Hyundai Tigers and Mobis Phoebus

7 12 2009

Attending a sports event in Korea is definitely an experience. Of course, you’ll have the hardcore fans, the pride of a city and a good sports team or a not-so-good sports team, but what is different about going to a sports event in Korea is the entertainment and cheering props.

Our first weekend here, we went to a soccer game; Ulsan Hyundai Tigers versus Busan I’Park. The game took place at Munsu Stadium (AKA Big Crown Stadium), site of the 2002 FIFA World Cup. The stadium wasn’t full on that Sunday night, but the fans made up for it. Instead of a marching band, they had huge drums that filled the stadium with a roaring sound. The soccer team didn’t have cheerleaders and the halftime show was a surprise. They had women dressed in some sort of traditional Hindi/belly dancing costume and belly danced for a few minutes. Then, little did we know that we were sitting next to the fireworks set up! Huge fireworks shot to the sky and the ashes and remains fell on us. The only time there are fireworks for halftime shows in America are for the Super Bowl. Koreans go all out for things that seem so minute to us.

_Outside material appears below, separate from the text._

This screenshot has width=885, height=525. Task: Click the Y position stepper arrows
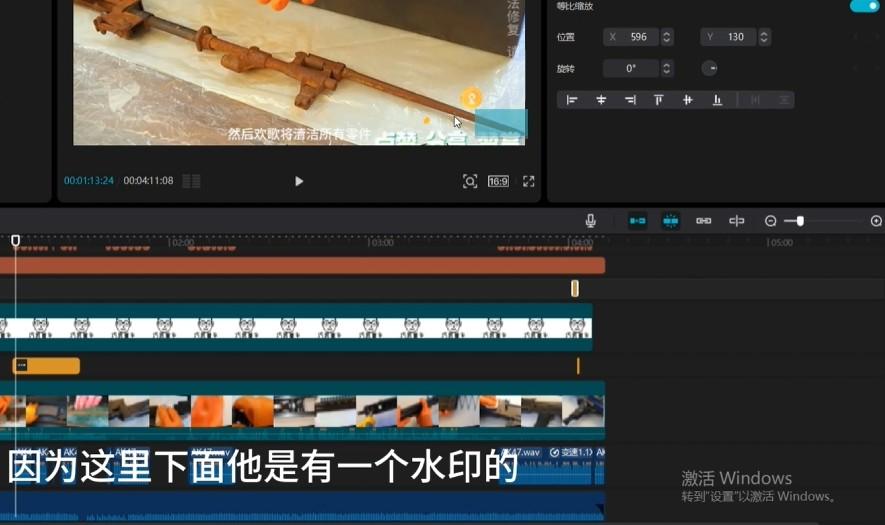click(x=765, y=37)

A basketball game is something to experience as well. A few weeks ago, the Ministry of Education (MOE) set up a semi-sports day for the foreign teachers. We went a gym at an elementary school and played basketball, foot volleyball, hoola-hooped, had a three-legged race and pretty much played like 7 year olds again.

After our day of games and prizes, we went to the Ulsan Mobis Phoebus basketball game. As we walked in the stadium, we could feel the energy of the fans. The basketball players were as tall as ever but the cheerleaders were very unique. Their uniforms didn’t even match those of the basketball players. They wore hot pink tops and skirts with high-top white shoes. After half-time, they changed their clothes to white t-shirts and a pleated jean skirt. They had fake eyelashes and held their pom poms loosely. The MOE scheduled a photo shoot with the cheerleaders after the game, but we haven’t seen the pictures yet. We had a special section for all of the teachers. They gave us their version of hand clappers, two long balloons that make a lot of noise when you bang them together.

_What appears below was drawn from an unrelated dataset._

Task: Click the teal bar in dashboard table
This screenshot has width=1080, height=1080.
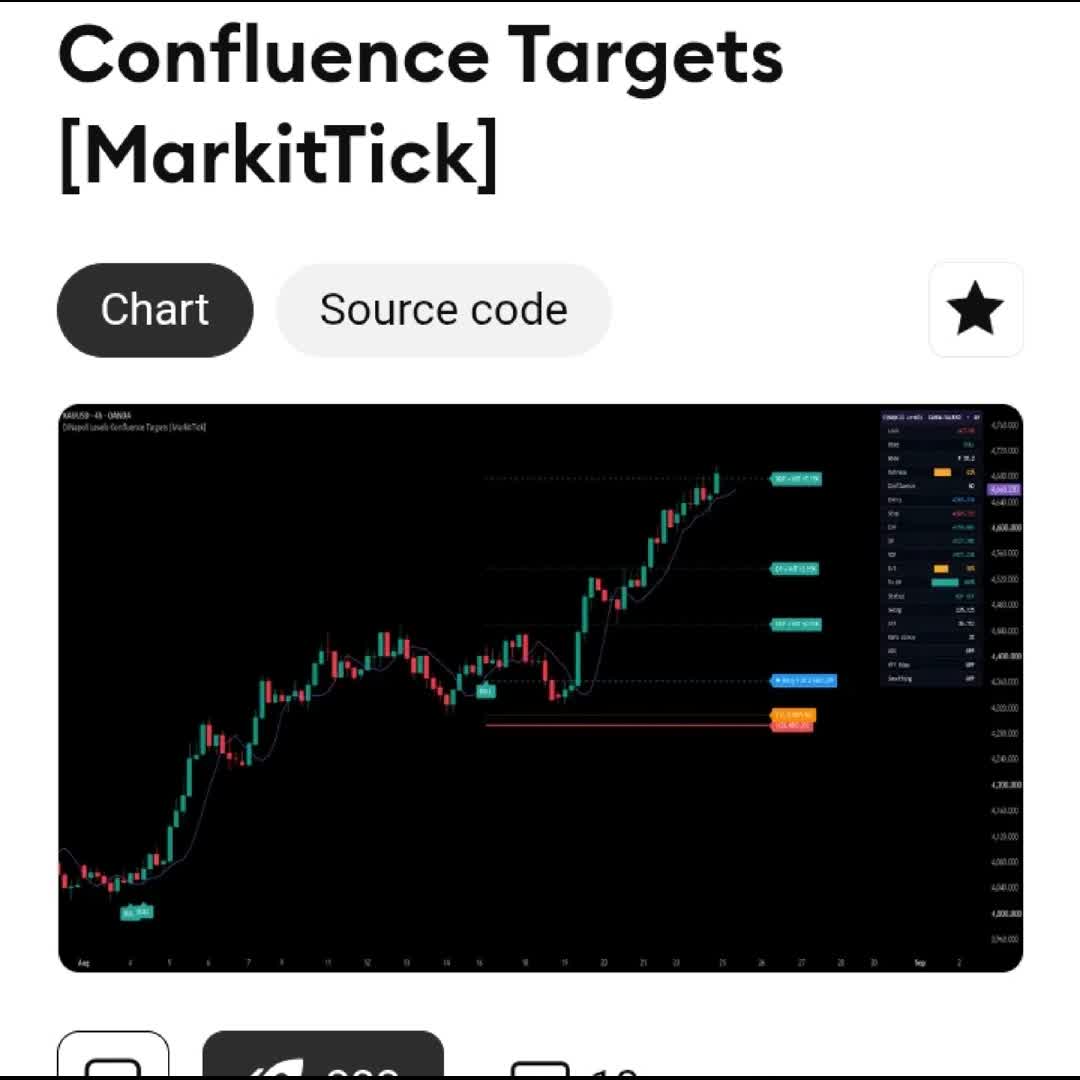Action: coord(944,583)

The major difference I noticed at the basketball game was when the players started to play. If Ulsan had the ball, they would play loud music until the other team had the ball. In America, it’s okay to cheer while the game is going on, but it is disrespectful to play music while the teams are playing. Sometimes, I didn’t even know they had started a new play because the music was so loud. But, Ulsan won! And we got more prizes! I won a ferry ride from Busan to Jeju Island.